In politics, the context is sometimes called a frame, as in a picture frame.  Photographs only let you see what was in front of the lens.  They don’t give you the wider context.  You have to supply the context – or frame – as a way to help people see the picture as you think it should be seen. People can take the frame out of their own knowledge or experience or someone can supply the frame.

Now if the frame is factual – here is a black dot on a page – then there isn’t much you can say about it.
But when the frame is gets further and further from fact – like saying that the dot could represent a trend  - you have pretty much entered the world of bullshit.

With that frame in mind, take a gander at a recent CBC story about a potential new Democratic Party surge in the October general election.

One point – the NDP win in St. John’s South-Mount Pearl during the recent federal election  - becomes the possible harbinger of a much larger break through for the NDP.
But the federal election showed that there is great potential for pulling in new support.
For instance, NDP candidates in the metro St. John's area pulled 9,467 votes in the 2007 election.  By contrast, 50,069 people in the same pool of voters backed the NDP in May's federal election.  St. John's East incumbent Jack Harris won his race by a landslide.
You can’t fault the NDP for running with the line they think a breakthrough is possible.  That’s the sort of thing political parties are supposed to say especially running up to an election.  People see where it’s coming from and they can judge the source for themselves.  CBC reports other comments from a New Democratic candidate and from the party’s local president.  Fair ‘nuff.

That bit about the vote result turns up in both the online version and the Here and Now television story.  It’s apparently of CBC information that lends some support to the NDP line.

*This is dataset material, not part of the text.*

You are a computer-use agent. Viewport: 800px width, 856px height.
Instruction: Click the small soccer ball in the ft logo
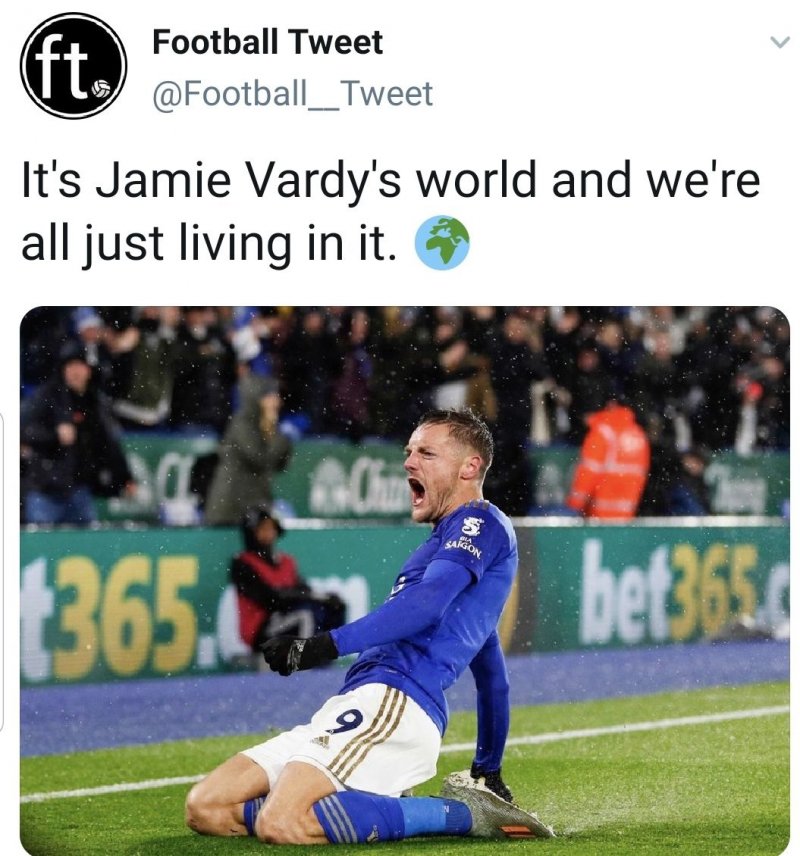click(100, 89)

But it is a completely misleading frame.

Really far from not fair ‘nuff.

For starters, it compares two completely different election results.  One was federal.  One was provincial. That’s a big difference in local politics.  Then there are the many differences in issues and personalities, that is, in the stuff that drives vote choices. 

Then consider that the snippet only gives the NDP result.  It doesn’t tell you what happened with other parties.

The CBC data dot doesn’t tell you about any provincial elections held in the area since 2007.  If they did, CBC would have had to report that Jack Harris scored a huge victory in the 2008 federal election but that he and his team couldn’t translate that into anything at all in a couple of recent provincial by-elections. 

The provincial Tories turned out for their team in a provincial contest, despite voting for Jack Harris federally.

Add more information and the frame in this story doesn’t really hold up to scrutiny, as your humble e-scribbler noted a couple of months ago.

As it is, the fall election is likely to bring a few new twists people haven’t anticipated. Does this story herald other changes outside politics directly? Maybe this story is a one-off.  Maybe it’s a new form of free-time political broadcasting.  Maybe it’s another version of Faux News North in which torque replaces information.

One thing's for sure:  if this is the type of reporting that carries on into the fall, forecasting this fall election could be a lot more entertaining that anyone might have thought a few short weeks ago.